Stored items:
• • • •

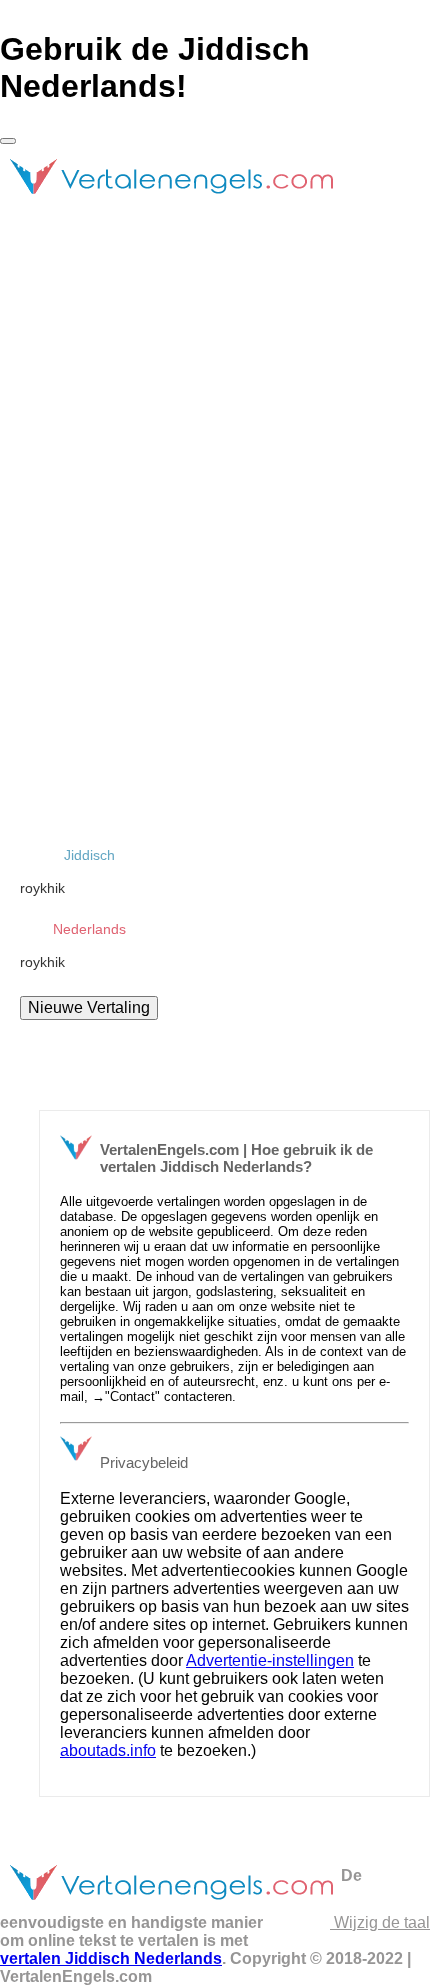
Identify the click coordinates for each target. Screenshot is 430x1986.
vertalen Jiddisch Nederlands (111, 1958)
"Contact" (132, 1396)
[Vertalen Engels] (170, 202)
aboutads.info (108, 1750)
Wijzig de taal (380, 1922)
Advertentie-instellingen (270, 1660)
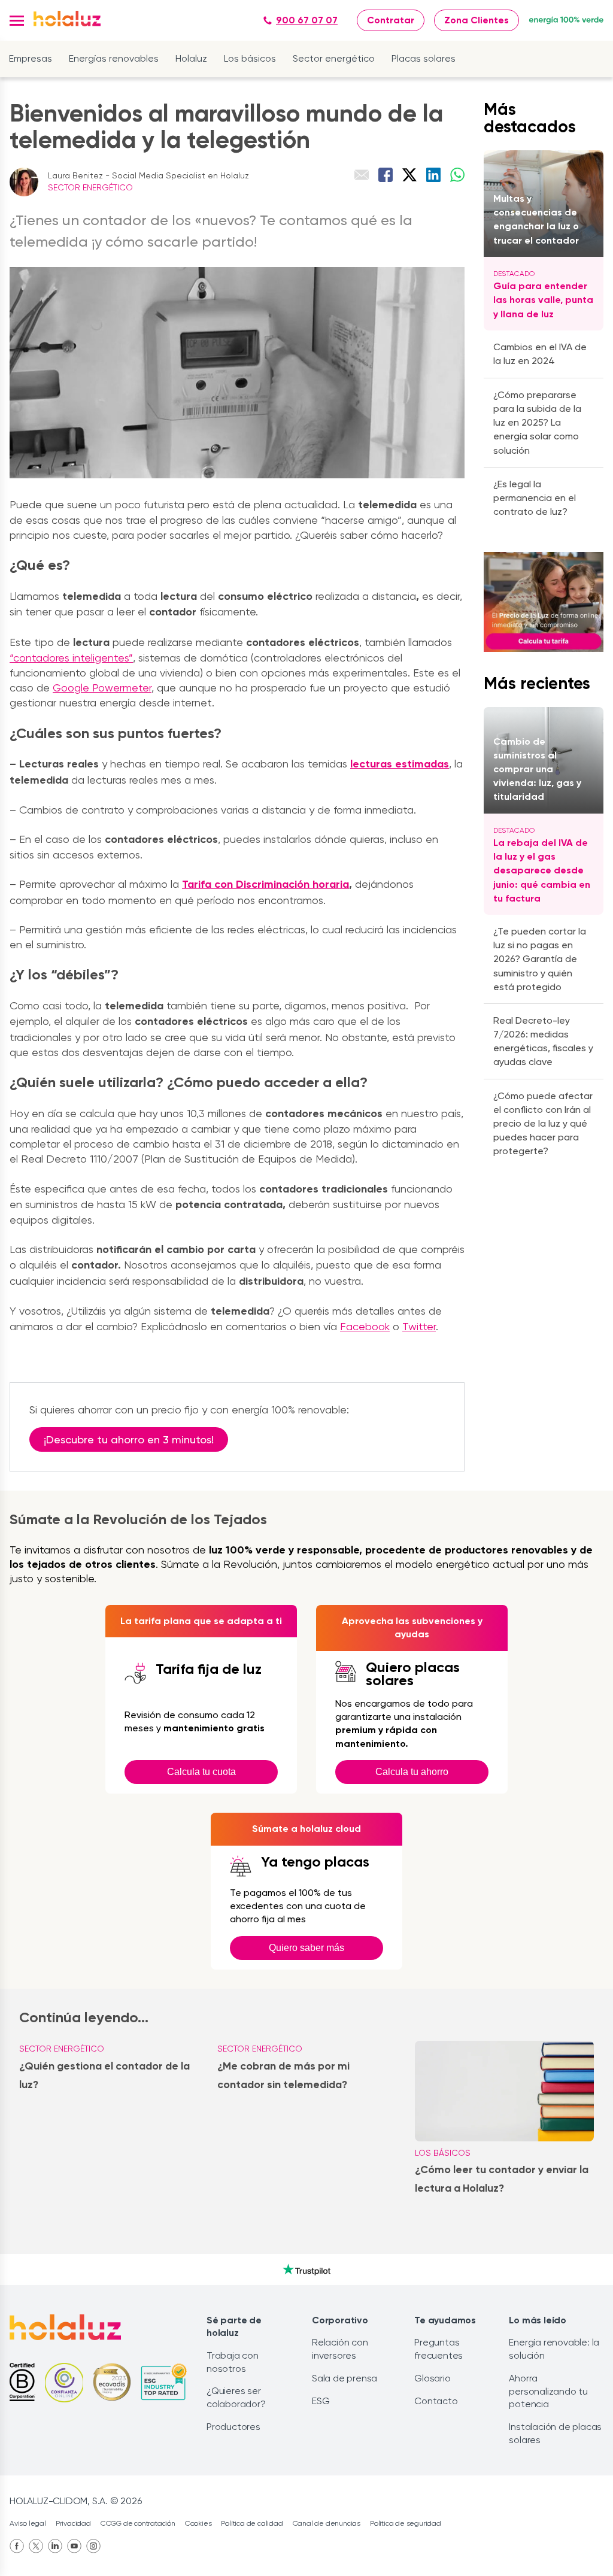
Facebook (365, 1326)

• • • •

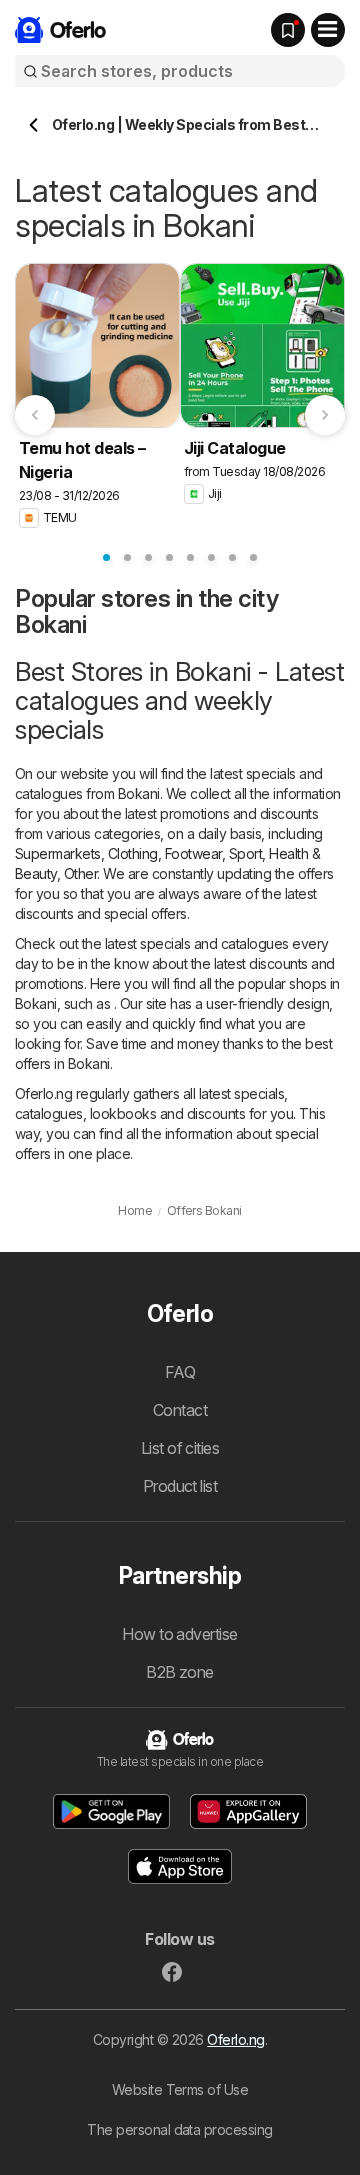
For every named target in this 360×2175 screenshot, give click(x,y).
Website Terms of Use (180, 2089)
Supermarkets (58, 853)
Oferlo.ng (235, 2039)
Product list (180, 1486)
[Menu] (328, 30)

• • • •

**BRIEF**
Number of lines with the string "target" in the data above: report this figure and nothing more.

**YOUR SOLUTION**
2